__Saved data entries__

--- START ---

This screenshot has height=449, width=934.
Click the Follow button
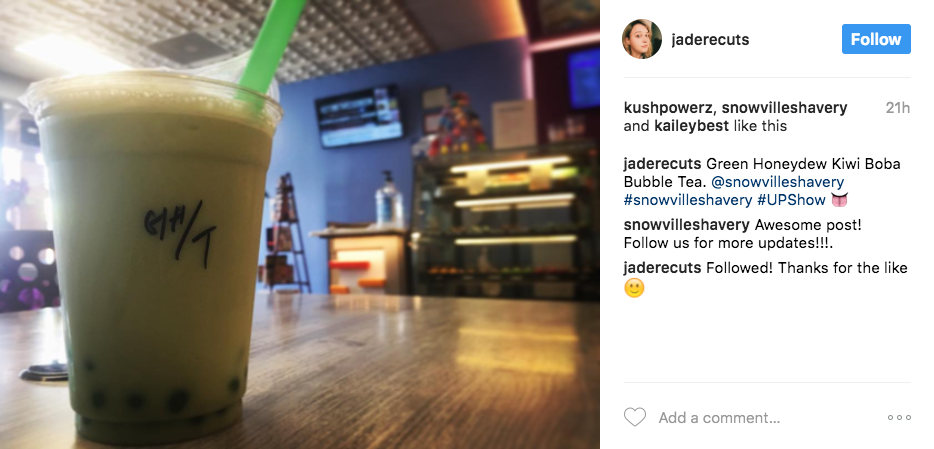point(876,39)
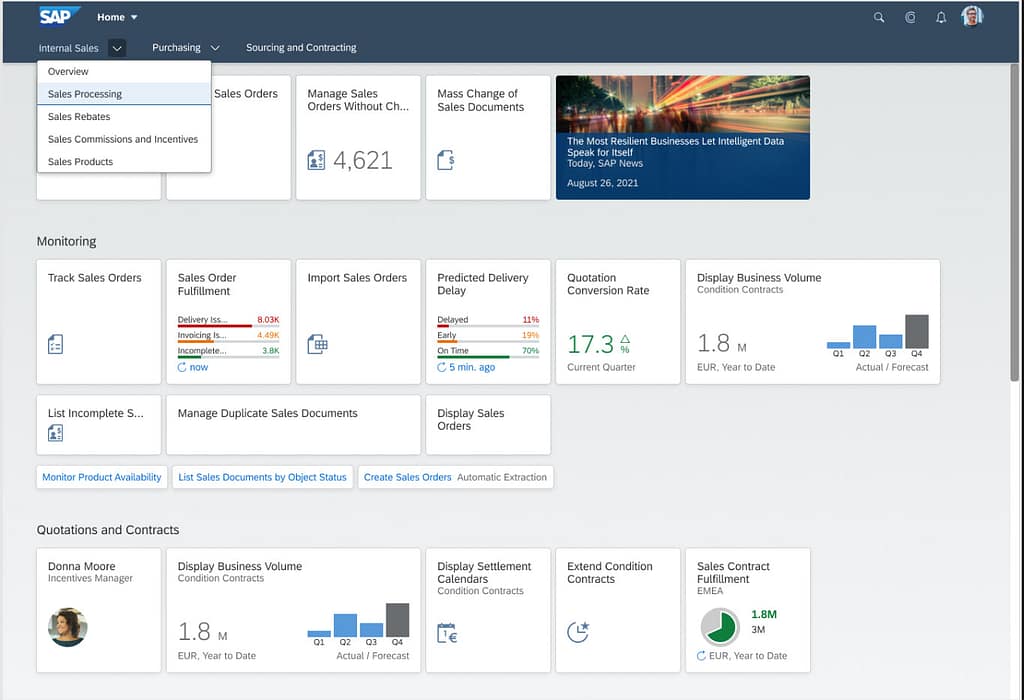Click the List Incomplete Sales tile icon
Screen dimensions: 1024x700
pyautogui.click(x=56, y=433)
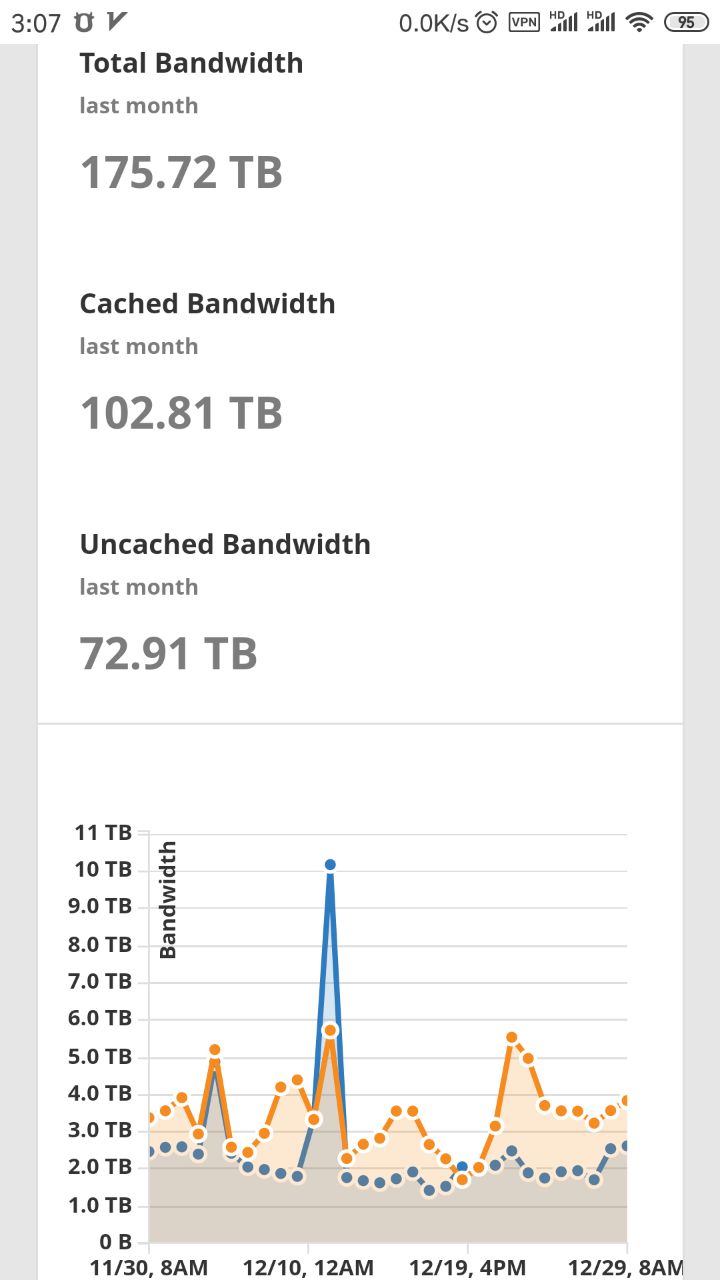720x1280 pixels.
Task: Select the orange data point under the blue peak
Action: click(x=330, y=1030)
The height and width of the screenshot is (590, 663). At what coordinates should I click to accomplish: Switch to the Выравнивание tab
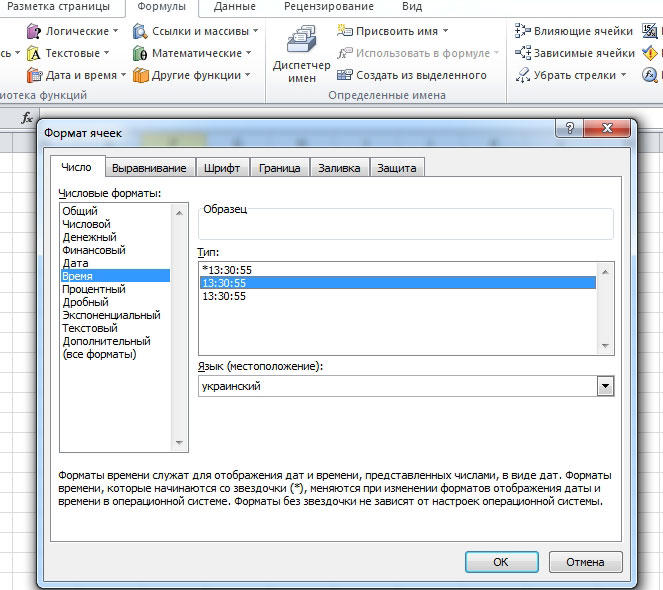149,168
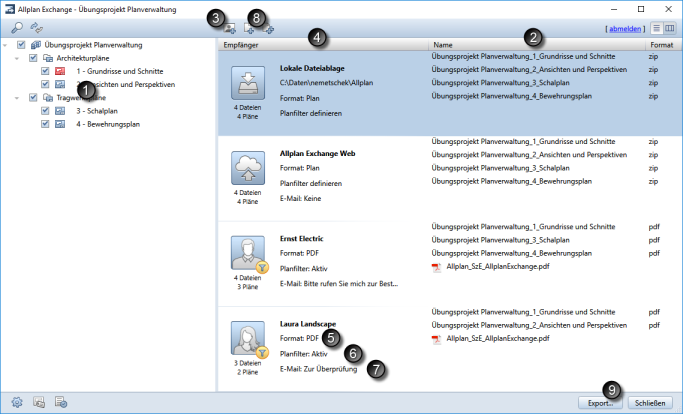The height and width of the screenshot is (414, 683).
Task: Click the Lokale Dateiablage download tray icon
Action: tap(246, 82)

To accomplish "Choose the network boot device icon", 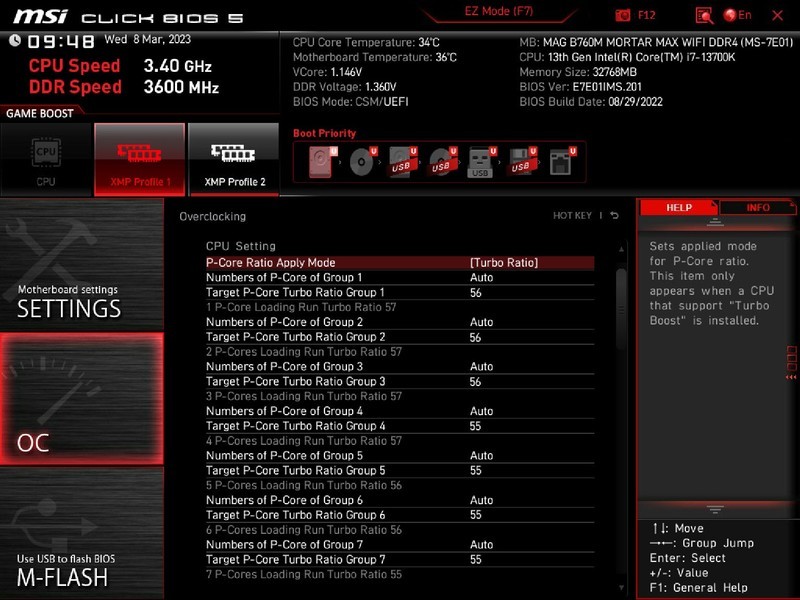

--- END ---

__Problem statement__
Transcribe the entries above word for word, but leave every picture out of your copy.

__Result__
This screenshot has height=449, width=934.
Click the Follow button
point(876,39)
Click the List Incomplete Sales tile icon
Screen dimensions: 1024x700
pyautogui.click(x=56, y=433)
720x1280 pixels.
Task: Select the orange data point under the blue peak
Action: click(x=330, y=1030)
The height and width of the screenshot is (590, 663). At what coordinates should I click to accomplish: Switch to the Выравнивание tab
149,168
The height and width of the screenshot is (414, 683).
Task: Click the Lokale Dateiablage download tray icon
Action: tap(246, 82)

To accomplish "Choose the network boot device icon", 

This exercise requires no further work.